So let’s talk about sleeping pills.
I mean, they sound so great, don’t they? Take this pill and you will rest. You will rest so hard, the instructions tell you, that you probably should not plan on doing anything for the next eight hours.
Except sleeping.
But what they don’t tell you–or actually, I think they do tell you this, but in very very very fine print–is that sleeping is only what happens sometimes.
Sometimes you sleep. And sometimes you drive to Taco Bell in the middle of the night wearing just your bra and panties, and because you’ve left your house key at home, wake up half naked on your porch swing covered in verde sauce.
When I was on Lunesta, it didn’t take me long to figure out that I was going to be one of the 0.003% of patients who experience a reaction that is opposite of that which is intended, aka CAPS! LOCK! MODE!
So instead of thinking:
“It’s late. I’m tired. I should go to bed now.”
I kept thinking:
“I! SHOULD! GO! TO! BED! NOW!”
“OR! MAYBE! PAINT! A! WALRUS!”
“QUICK! FIND! ME! A! WALRUS!”
“NO! TIME! FOR! PANTS!”
“BUT! MAYBE! THE! WALRUS! WOULD! LIKE! TACO! BELL! FIRST!”
After about three nights of this, I was like, Dr. Dude, this isn’t going to work. I need something else. Something that won’t try to turn me into a human fast food taco.
In the meantime, I break my cardinal rule of never reading dystopian and/or zombie novels by picking up both The Forests of Hands and Teeth and The Hunger Games, the former of which because I already had it in my bedroom and the latter because I like to read books before I see movies, and I think the movie looks really good (even though I probably will not be watching it now, thanks to the book).
I want to take a moment to apologize to all the wonderful writers out there who write dystopian novels, some of whom I know well enough to know they are not at all as scary as their books. Most of them are fine, upstanding, cat-loving people who would never eat another human being. The others are Democrats.
HA HA.
BURN.
But regardless of how nice they are, I cannot read their books. Can. Not. It doesn’t matter how good or popular or interesting they are. I. Can. Not. Read. Them.
And the reason why is because they scare me shitless, no doubt due to the fact that my grandmother, from an early age, groomed me to fear the coming zombie apocalypse.
And I wish I was making this up, but I’m totally not.
Except for the zombie part.

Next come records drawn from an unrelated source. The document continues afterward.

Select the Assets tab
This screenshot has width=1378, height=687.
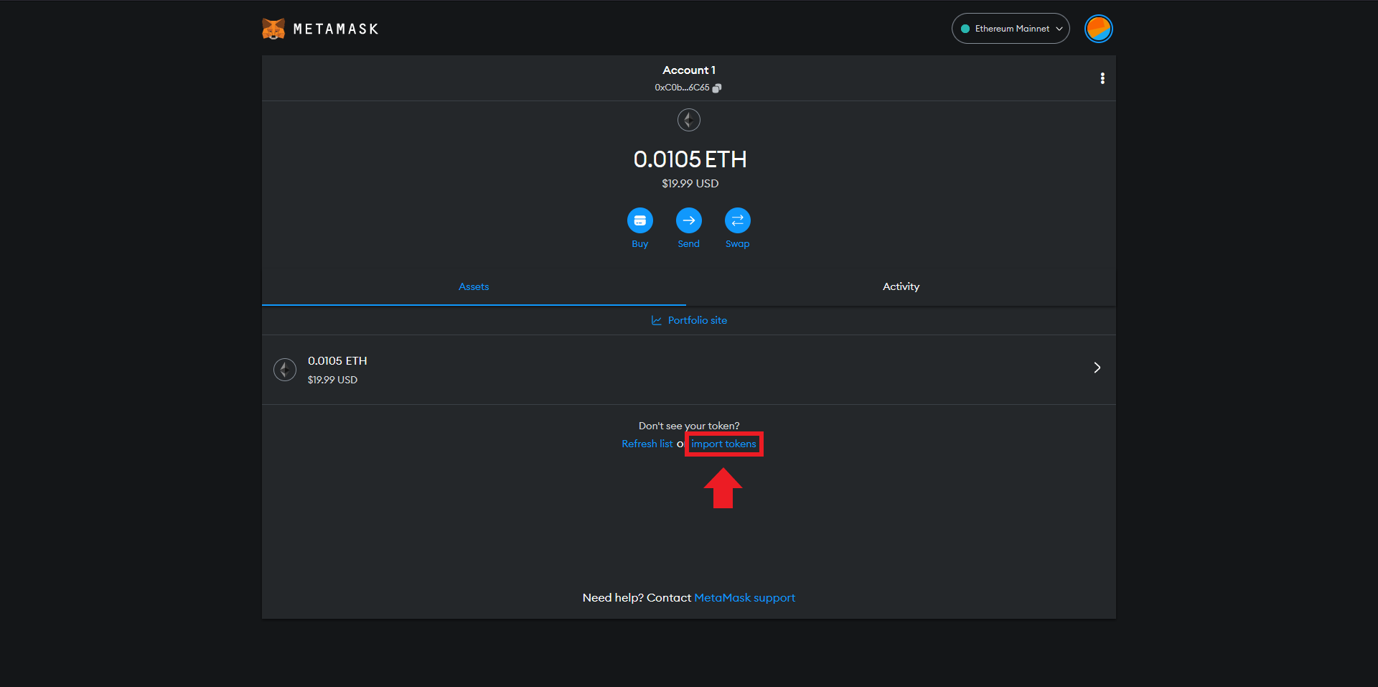tap(474, 286)
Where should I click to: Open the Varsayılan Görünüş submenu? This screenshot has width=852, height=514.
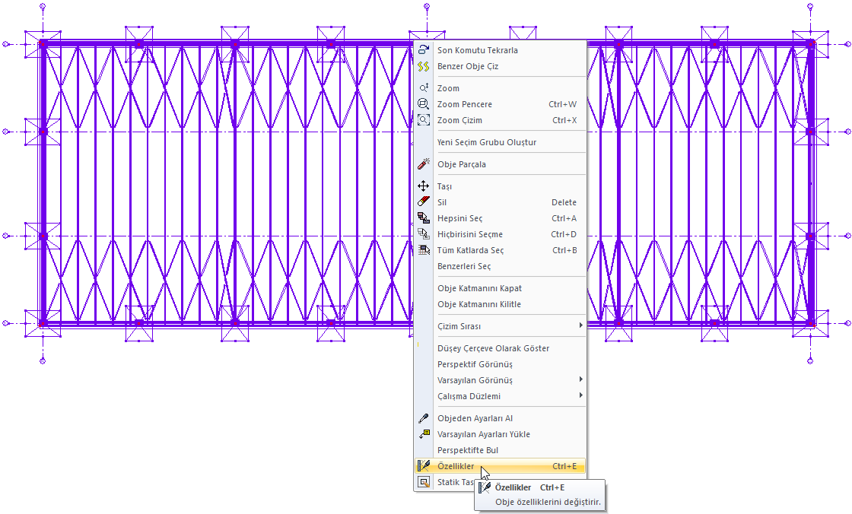pos(507,380)
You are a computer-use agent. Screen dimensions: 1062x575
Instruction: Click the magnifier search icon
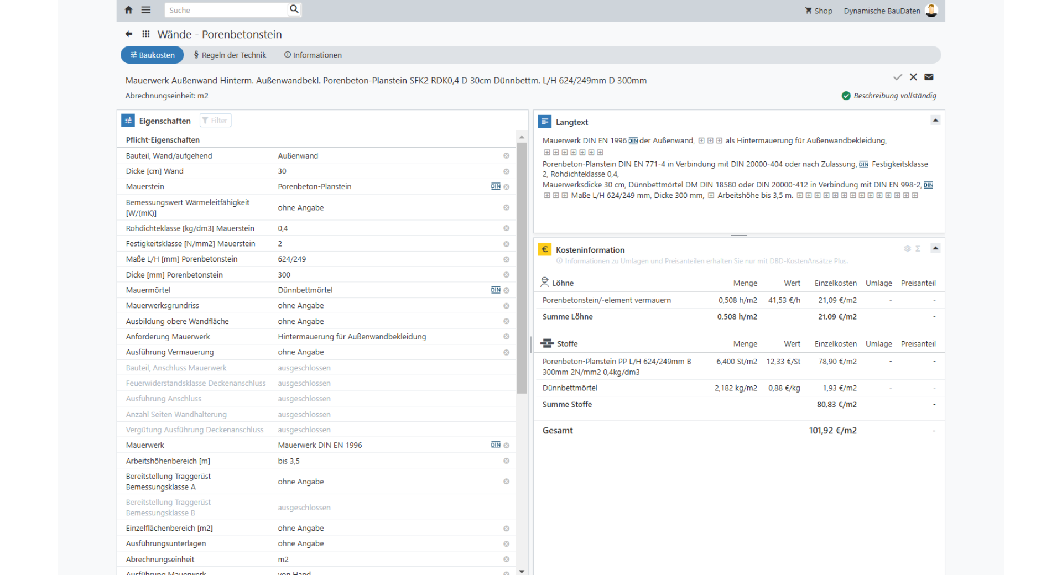[x=294, y=9]
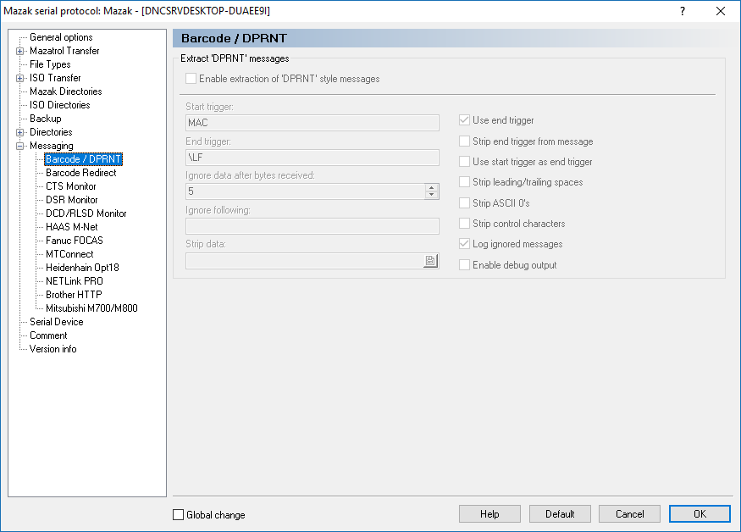Viewport: 741px width, 532px height.
Task: Open the MTConnect settings page
Action: coord(69,254)
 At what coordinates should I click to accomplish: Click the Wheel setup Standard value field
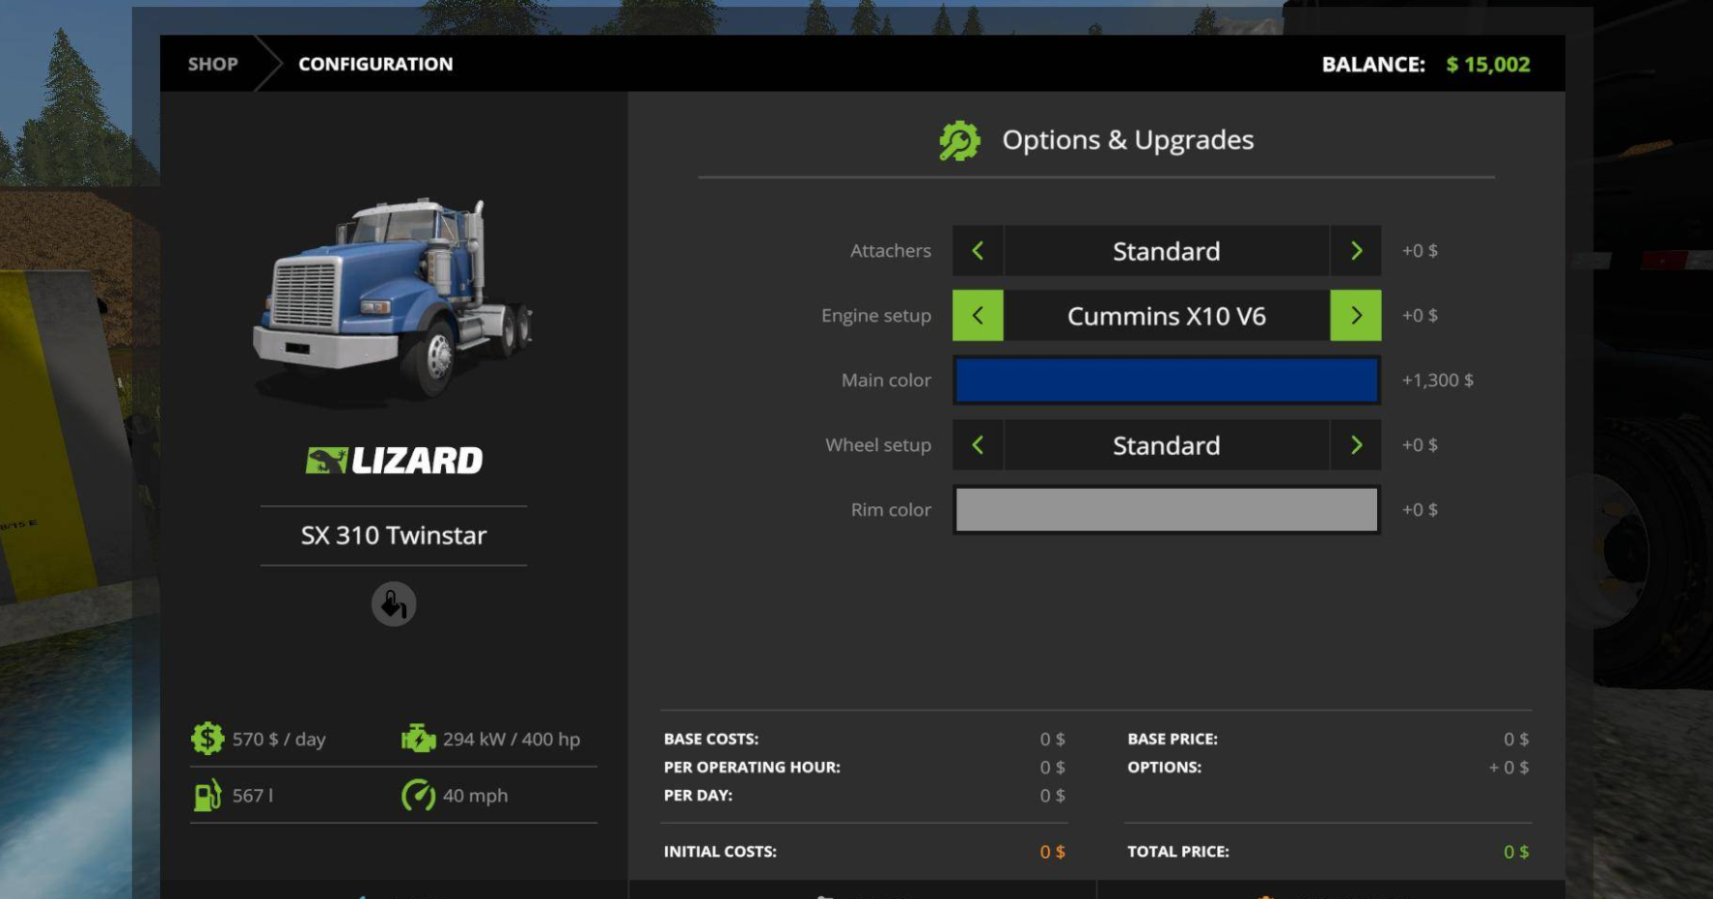[x=1166, y=445]
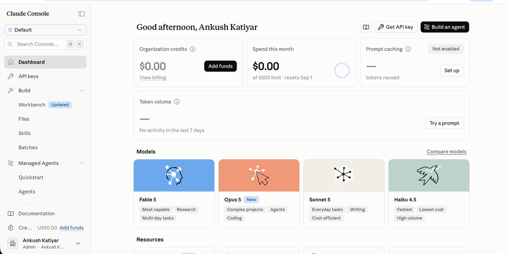This screenshot has height=254, width=507.
Task: Open Workbench in the sidebar
Action: click(31, 105)
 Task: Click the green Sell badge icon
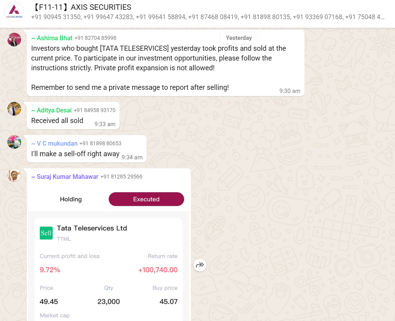tap(46, 233)
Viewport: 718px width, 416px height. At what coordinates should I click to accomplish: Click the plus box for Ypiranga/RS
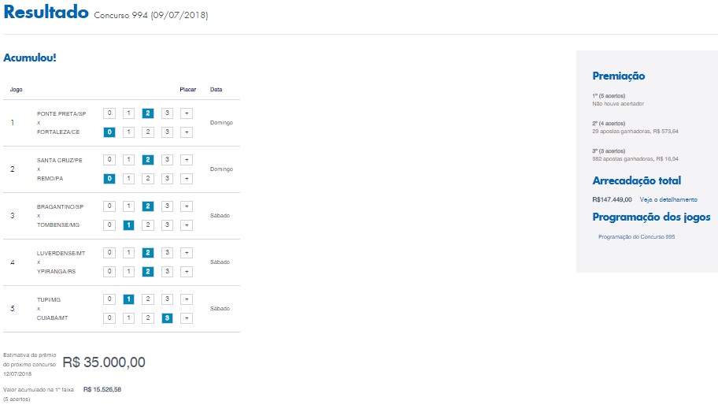click(187, 272)
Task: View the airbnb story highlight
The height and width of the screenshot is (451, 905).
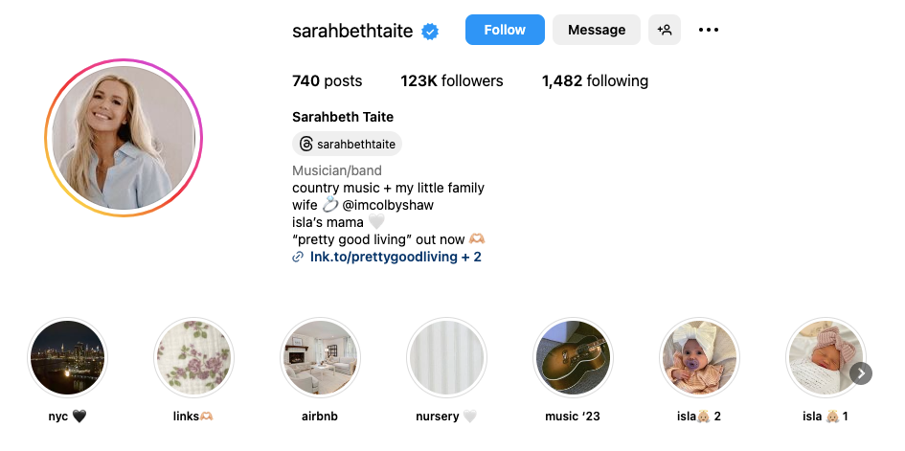Action: pos(320,358)
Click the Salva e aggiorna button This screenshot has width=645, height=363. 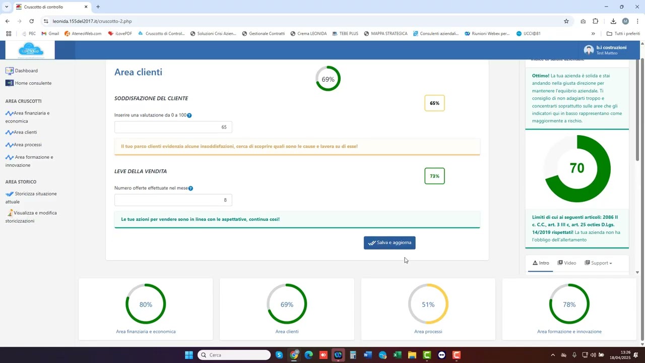tap(390, 243)
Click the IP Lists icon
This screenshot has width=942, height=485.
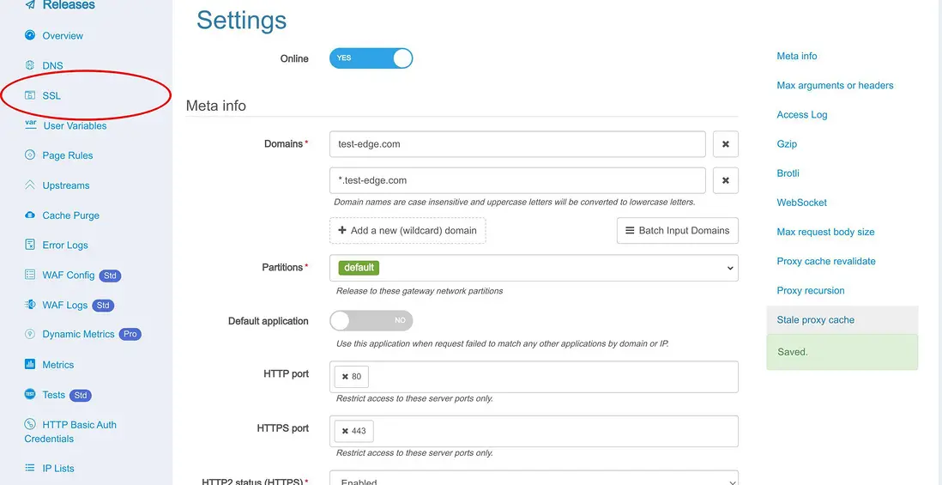point(30,468)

She didn’t believe in zombies, just like she didn’t believe in Democrats.
My point is, you read a dystopian novel and it’s a book. And I read a dystopian novel and start looking for quotes on bomb shelters.
So picture me in bed, Wednesday morning, unable to sleep thanks to a clap of thunder that woke me up just as I as drifting off, and I’ve just finished reading The Hunger Games. The sun isn’t up yet, but I’ve taken a second Ambien and after thirty-six hours of little cat naps, my vision’s going fuzzy. When who do I see but fucking Effie Trinket in the corner, sawing off her own head, chirping at me about painting the roses red.
This goes on for maybe half an hour–half an hour of hell–and then I finally drift off to a place where I’m the only passenger on a rollercoaster that has no seatbelts and every time I go upside down, the lettuce falls off my taco.
“What do you think that means?” I asked a friend in an email shortly after it happened.
“I dunno,” friend said, “but I hope it’s a euphemism for something dirty.”